» Exercise prompt
In the records below, change "icon" to "button" and leave everything else as it is.

» Target pointing data
— START —

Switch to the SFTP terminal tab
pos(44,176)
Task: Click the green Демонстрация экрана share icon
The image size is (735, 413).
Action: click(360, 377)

— END —

» Written response
Switch to the SFTP terminal tab
pos(44,176)
Task: Click the green Демонстрация экрана share button
The image size is (735, 413).
Action: click(360, 377)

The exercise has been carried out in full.